Hamburg unter Ansgar

Das Bistum Hamburg

In der Vita Anskarii wird der Aufenthalt Ansgars in Hamburg nur sehr oberflächlich beschrieben. Es ist aber davon auszugehen, dass als Ansgar in Hamburg eintraf, er eine Burg und eine Pfarrkirche vorfand. Die Pfarrkirche mag schon mit dem Gedanken gebaut worden sein, als Kirche eines Missinsbistums zu dienen. Aber erst mit dem Eintreffen Ansgars wurde das Missionsbistum 831/832 begründet. Pabst Gregor IV. verlieh Ansgar die Missionslegation in Nordalbingien, das kaiserliche Privileg folgte wegen einer innenpolitischen Krise erst 834. Bevor Hamburg 845 zerstört wurde (s.u.), muss es schon mit einer Marktsiedlung verbunden gewesen sein. Dies erfahren wir indirekt, aus einer Urkunde König Arnolfs für das Erzbistum Hamburg-Bremen von 888:

"Außerdem erlauben wir, daß in dem [...] Bremen genannten Ort die Prägung von Münzen und die Gewohnheit, Handel zu treiben, ausgeübt werde, wie es, so haben wir erfahren, dem Leiter derselben Kirche für Hamburg längst zugestanden war, aber wegen des Einfalls von Heiden dort jetzt nicht stattfinden könne; und es sei in der Befugnis des [Erz-]Bischofs, denselben Markt mit dem Zollrecht zu versehen."

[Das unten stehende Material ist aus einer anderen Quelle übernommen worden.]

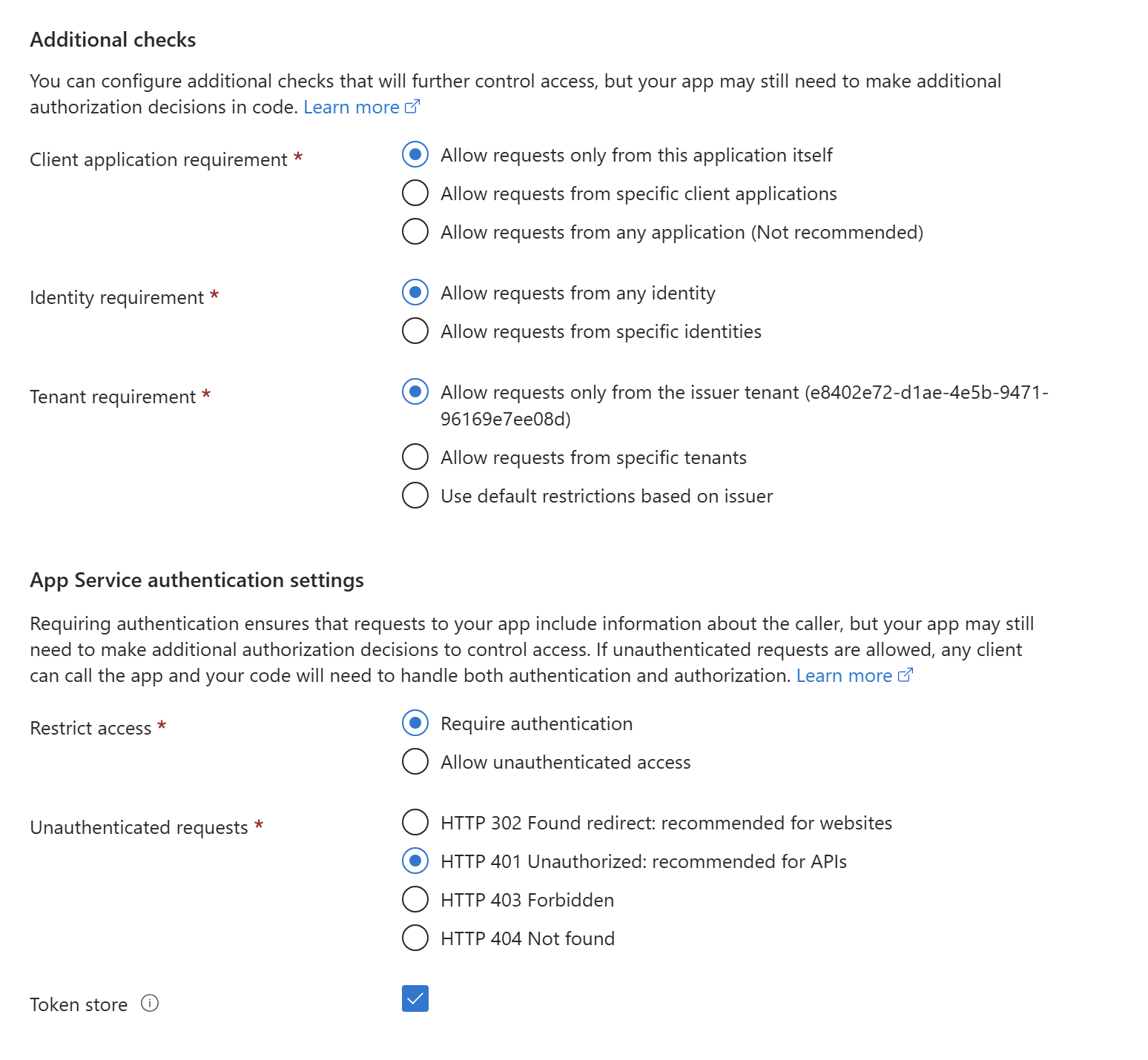
Task: Open Learn more link under Additional checks
Action: (x=352, y=107)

Weitere Hinweise auf die geistliche, politische und wirtschaftliche Lage in Hamburg bietet wieder die Vita Anskarii: Hamburg erscheint als Sitz eines Grafen (comes) und als Vorort für Gaubewohner (pagenses). Es ist von der Burg (urbs, civitas) und von einem vorgelagerten Wik (suburbium, vicus) die Rede. In Hamburg bildete Ansgar junge Dänen und Slawen, die er gekauft hatte, zu christlichen Missionaren aus. Auch Mönche aus Corvey und Corbie wirkten hier. Vorhanden war eine von Ansgar erbaute Kirche (ecclesia) und ein Kloster (claustra monasterii). Vor der Zerstörung Hamburgs durch die Wikinger, bleibt eigentlich nur ein Ereignis erwähnenswert. Nach dem Tode Ludwigs wurde das fränkische Reich 843 mit dem Vertrag von Verdun dreigeteilt. Für das kirchliche Hamburg bedeutete es den Verlust seiner Haupteinnahmequelle. Das Kloster Torhout in der Diözese Amiens (Flandern), wurde dem westfränkischen Teilreich zugeordnet. Von Ludwig an Hamburg als wirtschaftlichen Rückhalt gegeben, fiel es nun an Karl den Kahlen. In diesem Zusammenhang ist das schnelle übersiedeln Ansgars aus dem zerstörten und verarmten Missionsbistum Hamburg, in das zufällig vakante Bistum Bremen 845 nur umso verständlicher.

Der Wikingerangriff

Rimbert beschreibt den Wikingerangriff von 845 in der Vita Anskarii folgendermaßen:

"[...] es geschah, daß unerwartet Seeräuber die Stadt Hamburg erreichten und mit ihren Schiffen umzingelten. Weil dies überraschend und plötzlich geschehen war, blieb keine Zeit, die Gaubewohner zu versammeln, zumal auch der Graf, der den Befehl über diese Gegend hatte [...], gerade abwesend war. Schließlich nachdem die Burg erobert und alles, was sich in ihr und dem benachbarten Wik befand, geraubt worden war, hielten die Feinde, die am Abend angekommen waren, sich die Nacht, den folgenden Tag und eine weitere Nacht dort auf. und nachdem so alles in Brand gesteckt und geplündert worden war, zogen sie davon. Da wurde die mit Kunstfertigkeit unter Leitung des Herrn Bischofs erbaute Kirche mit dem kunstvoll angelegten Kloster vom Feuer ergriffen. Da ging die bestens angefertigte Bibel, die der erlauchteste [...] Kaiser demselben unserem Vater geschenkt hatte, mit mehreren anderen Büchern im Feuer zugrunde. Und so wurde alles, was er dort an Kirchengerät und anderen Schätzen und Vermögenswerten besessen hatte, durch den Raub oder das Feuer beim feindlichen Angriff vernichtet, so daß sie ihn gleichsam unbekleidet entkommen ließen."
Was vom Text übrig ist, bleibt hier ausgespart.